Conductive thermoplastic polyurethane (TPU) nanocomposites filled with graphene were fabricated and tested for organic vapor sensing. The observed finely dispersed graphene in the TPU matrix benefited from the formation of efficient conductive paths and the generation of stable electrical signals. Organic vapor sensing behaviors of the conductive polymer composites (CPCs) were evaluated using four kinds of organic vapors possessing different polarities (p), including cyclohexane (p = 0.1), tetrachloromethane (CCl₄, p = 1.6), ethylacetate (p = 4.3) and acetone (p = 5.4). Unlike conventional CPCs that only respond to certain specific groups of organic vapors, the current CPCs showed a novel negative vapor coefficient (NVC) effect for all tested vapors. This observed NVC was due to both the inherent microphase segregation structure of TPU containing soft and hard segments and the wrinkled structure of graphene.
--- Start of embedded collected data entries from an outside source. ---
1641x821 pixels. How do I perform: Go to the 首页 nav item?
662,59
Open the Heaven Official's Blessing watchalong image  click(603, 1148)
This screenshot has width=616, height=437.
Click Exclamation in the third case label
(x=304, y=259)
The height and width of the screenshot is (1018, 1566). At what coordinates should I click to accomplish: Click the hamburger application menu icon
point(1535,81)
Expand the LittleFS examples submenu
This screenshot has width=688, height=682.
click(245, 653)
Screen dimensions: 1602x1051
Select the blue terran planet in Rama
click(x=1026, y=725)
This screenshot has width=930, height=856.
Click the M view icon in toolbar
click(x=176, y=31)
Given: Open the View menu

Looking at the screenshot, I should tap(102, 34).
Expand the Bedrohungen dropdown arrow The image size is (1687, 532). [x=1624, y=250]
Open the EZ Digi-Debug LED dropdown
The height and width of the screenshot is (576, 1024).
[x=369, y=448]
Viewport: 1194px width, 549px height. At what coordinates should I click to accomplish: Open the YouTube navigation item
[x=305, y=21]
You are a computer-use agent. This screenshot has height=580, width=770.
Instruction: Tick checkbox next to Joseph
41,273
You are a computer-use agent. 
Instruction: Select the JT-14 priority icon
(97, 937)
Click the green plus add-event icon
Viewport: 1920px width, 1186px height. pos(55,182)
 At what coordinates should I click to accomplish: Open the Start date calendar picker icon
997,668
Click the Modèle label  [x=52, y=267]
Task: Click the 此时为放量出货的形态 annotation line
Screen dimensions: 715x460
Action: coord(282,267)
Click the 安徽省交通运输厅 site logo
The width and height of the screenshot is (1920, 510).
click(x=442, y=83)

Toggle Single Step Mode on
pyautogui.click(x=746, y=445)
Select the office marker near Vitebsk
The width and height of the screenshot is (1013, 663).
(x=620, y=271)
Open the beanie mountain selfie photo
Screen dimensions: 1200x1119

In successive immersion-drying runs (IDRs) at 30 °C, fast response, good reversibility and reproducibility were observed for the non- and low- polar vapors (cyclohexane and CCl₄), but residual resistance was observed for polar organic vapors (ethylacetate and acetone) after their desorption. The temperature dependent vapor sensing behaviors indicated that the vapor sensing responsivity increased with increasing the temperature due to higher absorption activation energy at higher temperature. This study provides guidelines for the fabrication of organic vapor sensors using CPCs possessing fast response, good discrimination ability and reproducibility.